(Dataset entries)
====

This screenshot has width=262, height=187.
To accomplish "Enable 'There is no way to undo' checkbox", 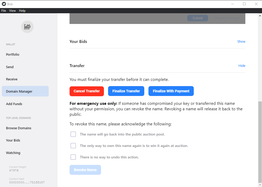I will [73, 157].
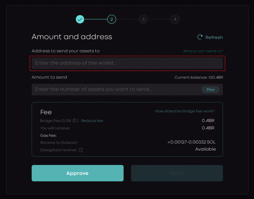Click the Bridge Fee info icon

pos(74,121)
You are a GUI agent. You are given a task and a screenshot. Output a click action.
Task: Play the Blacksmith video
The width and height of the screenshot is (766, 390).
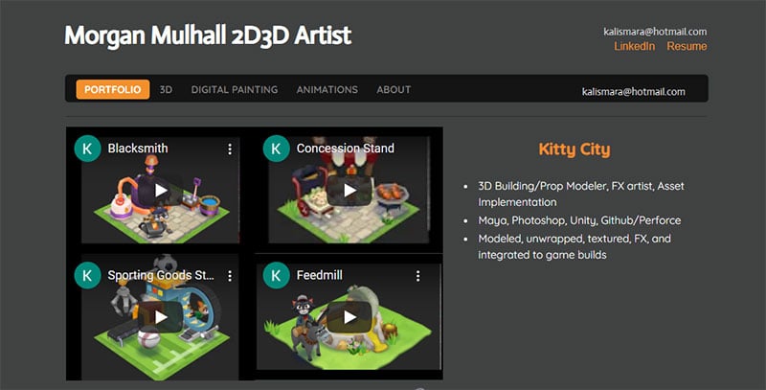(161, 190)
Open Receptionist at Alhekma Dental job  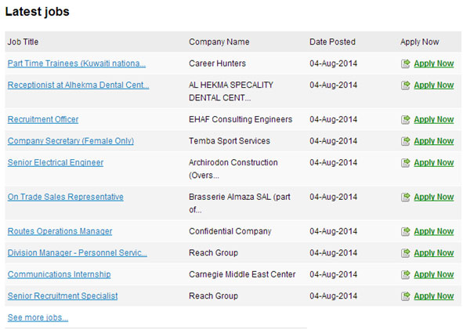coord(78,85)
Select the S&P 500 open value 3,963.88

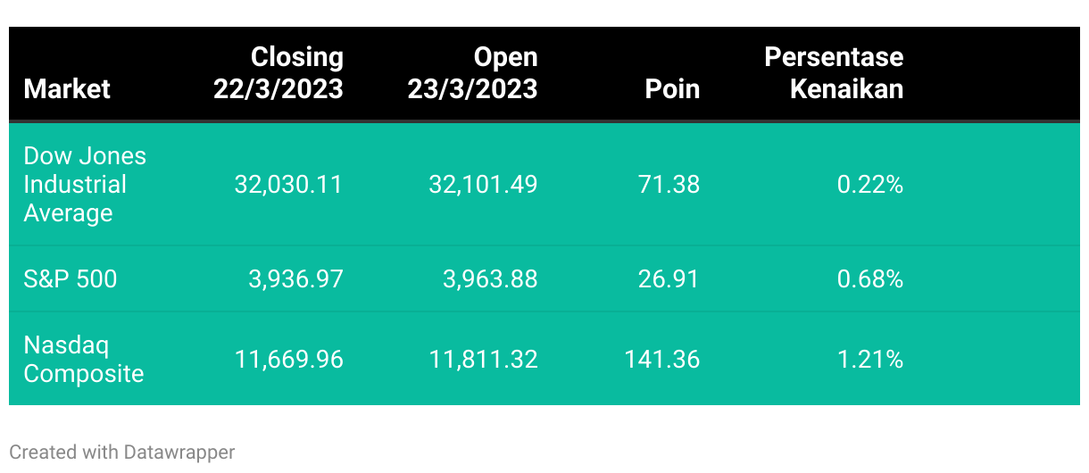pos(490,279)
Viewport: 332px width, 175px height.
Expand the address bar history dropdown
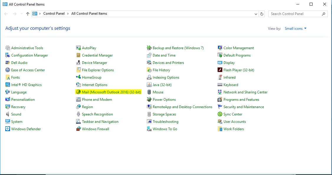click(256, 14)
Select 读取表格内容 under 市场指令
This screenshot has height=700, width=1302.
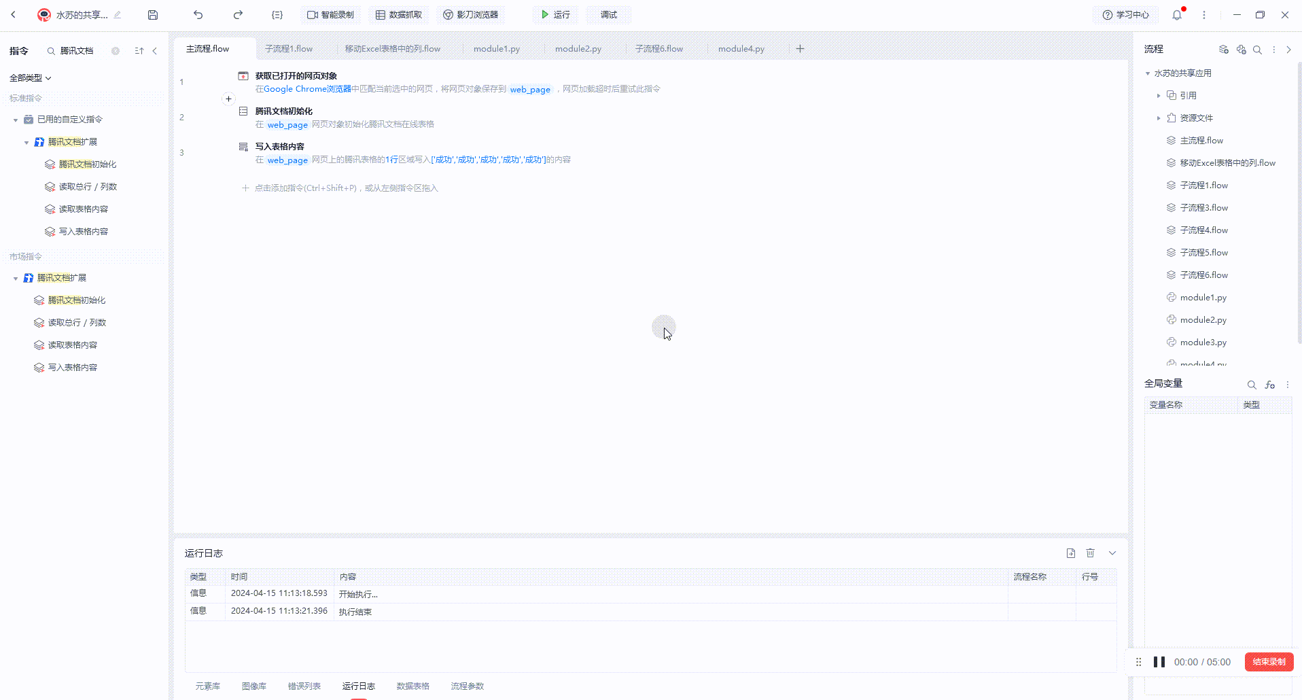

====

__About this task__
Pictures are to be left out; the answer must otherwise be exactly the lines from the one with "Expand the address bar history dropdown" through the final line of the entries above, both included.

__Final answer__
Expand the address bar history dropdown
click(256, 14)
Select 读取表格内容 under 市场指令
This screenshot has height=700, width=1302.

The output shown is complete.